Não há estudos confiáveis mostrando resultados positivos do uso de óleo canabidiol, composto derivado da cannabis, no tratamento contra o Alzheimer. A afirmação consta de nota do fim de setembro emitida pela Academia Brasileira de Neurologia (ABN), entidade médica que norteia médicos neurologistas de todo o país. A instituição destaca que a substância não deve ser usada em nenhum momento do tratamento.
O posicionamento veio após repercussão de um estudo de caso publicado em julho na revista Journal of Medical Case Reports por pesquisadores da Universidade Federal da Integração Latino-Americana (Unila). O artigo descreve efeitos positivos do canabidiol em um agricultor de 75 anos da cidade de Planalto (PR) com problemas de memória e desorientação temporal e espacial. Após 22 meses de tratamento, ele teve grande melhora na doença de Alzheimer, além de reportar melhor humor, foco, sono e memória.
A Academia Brasileira de Neurologia diz que estudos de caso são importantes para documentar situações de interesse científico, mas que são frágeis para orientar médicos. Para uma medicação ser receitada, diz a entidade, deve haver comprovação de benefício com ensaios clínicos controlados e uso de placebo. Nesse tipo de pesquisa, considerada de alta qualidade, cientistas comparam quem usa o remédio versus quem não usa nada.
A Academia Brasileira de Neurologia reforça que seu painel de especialistas constatou que “não há evidência científica que corrobore o uso do THC (tetrahidrocanabinol) ou do CBD (canabidiol) para tratamento dos sintomas cognitivos ou neuropsiquiátricos da doença de Alzheimer, tampouco para reversão ou estabilização da doença”.
— Há estudos em animais e in vitro, mas isso não necessariamente indica resposta clínica.

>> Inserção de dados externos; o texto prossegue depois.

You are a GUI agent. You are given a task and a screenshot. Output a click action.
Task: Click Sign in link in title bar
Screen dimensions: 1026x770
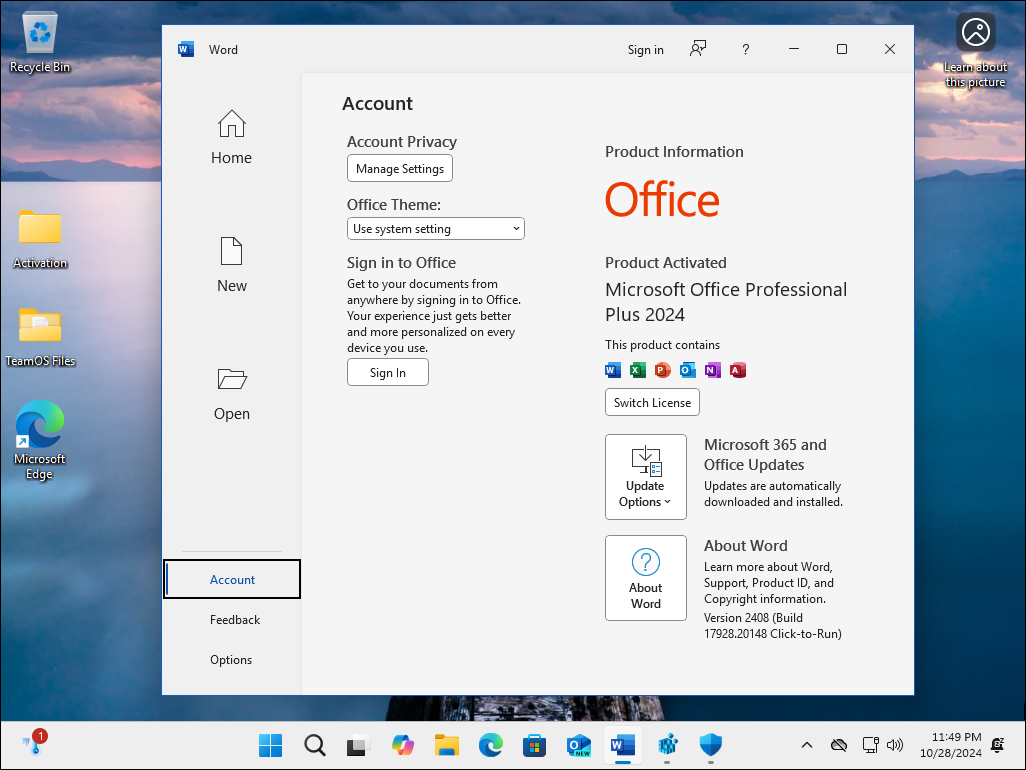tap(645, 50)
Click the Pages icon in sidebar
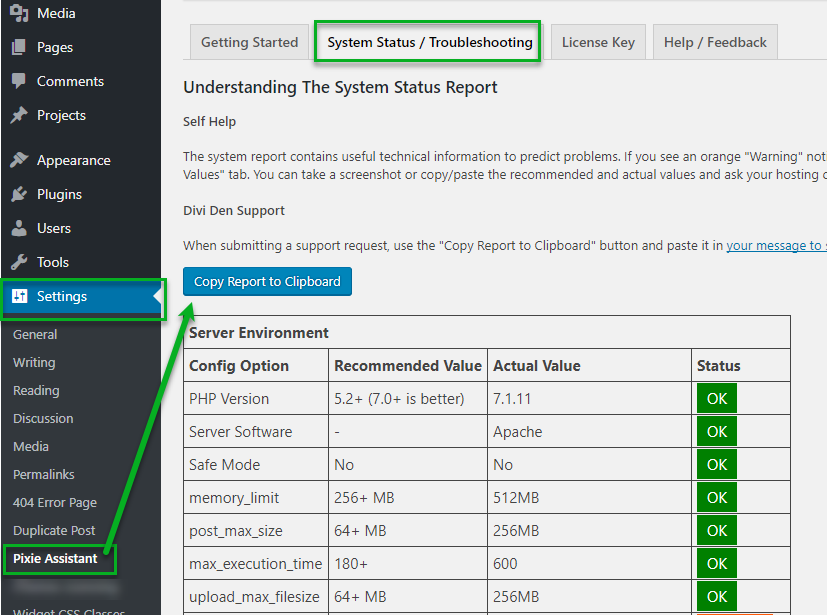 click(19, 47)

É como o que aconteceu com a cloroquina, que funcionava in vitro e médicos relatavam que funcionava em pacientes, mas, quando se fez ensaio clínico randomizado, se viu que não funciona. A Academia Brasileira de Neurologia não recomenda o uso em nenhuma situação contra o Alzheimer — diz Adalberto Studart Neto, médico do departamento científico de Neurologia Cognitiva e Envelhecimento da ABN e neurologista no Hospital das Clínicas da Universidade de São Paulo.
A Academia Brasileira de Neurologia não tem o poder de proibir que médicos receitem óleo de canabidiol para pacientes com Alzheimer, uma vez que profissionais têm autonomia para prescrever tratamentos. Todavia, é a entidade médica especializada na área cujos posicionamentos norteiam a atuação da classe.
Desde 2019, a Agência Nacional de Vigilância Sanitária (Anvisa) autorizou a compra de canabidiol em farmácias para tratamento contra epilepsia e autismo. A partir daí, ganhou força entre médicos o uso da substância em pacientes com alterações comportamentais graves de Alzheimer que não respondem a tratamentos tradicionais, em uso off label - isto é, não descrito na bula.
Em casos avançados, idosos com Alzheimer ficam agressivos, paranoicos, irritados e insones. Estudos iniciais mostram que o canabidiol aliviaria tais sintomas. A ABN, todavia, destaca que tais pesquisas são frágeis e que o uso de canabidiol não deve ocorrer nem para esse tipo de caso. Segundo a ABN, há cerca de 30 milhões de pessoas no mundo com Alzheimer e 10 milhões novas a cada ano. No Brasil, são cerca de 1,5 milhões de idosos com a doença.
É comum familiares de pacientes com Alzheimer questionarem, em consultório, se o canabidiol pode ser usado como tratamento, diz Raphael Castilhos, médico neurologista no Hospital de Clínicas de Porto Alegre e professor de Neurologia na Universidade Federal do Rio Grande do Sul (UFRGS).
— Não temos estudo grande que mostre que funciona ou não funciona. Não posso transpor a segurança do uso em pacientes com epilepsia para os pacientes com Alzheimer, são doenças diferentes. Não existe cura para o Alzheimer que interrompa o processo neurodegenerativo — diz Castilhos.
O Alzheimer é uma doença marcada pela morte de neurônios por conta do acúmulo de duas proteínas, TAU e beta-amiloide. Estudos iniciais em animais e em laboratório indicam que o canabidiol dificulta o crescimento dessas proteínas.
— Não temos certeza ainda dos efeitos colaterais, o que acontece com uso prolongado e a interação com outros remédios. Usa-se para casos de agitação que não respondem aos remédios conhecidos — afirma Alberto Maia, médico neurologista do Núcleo de Estudos da Memória do Hospital Moinhos do Vento, citando que alguns médicos receitam a substância para casos graves de Alzheimer com problemas severos de comportamento.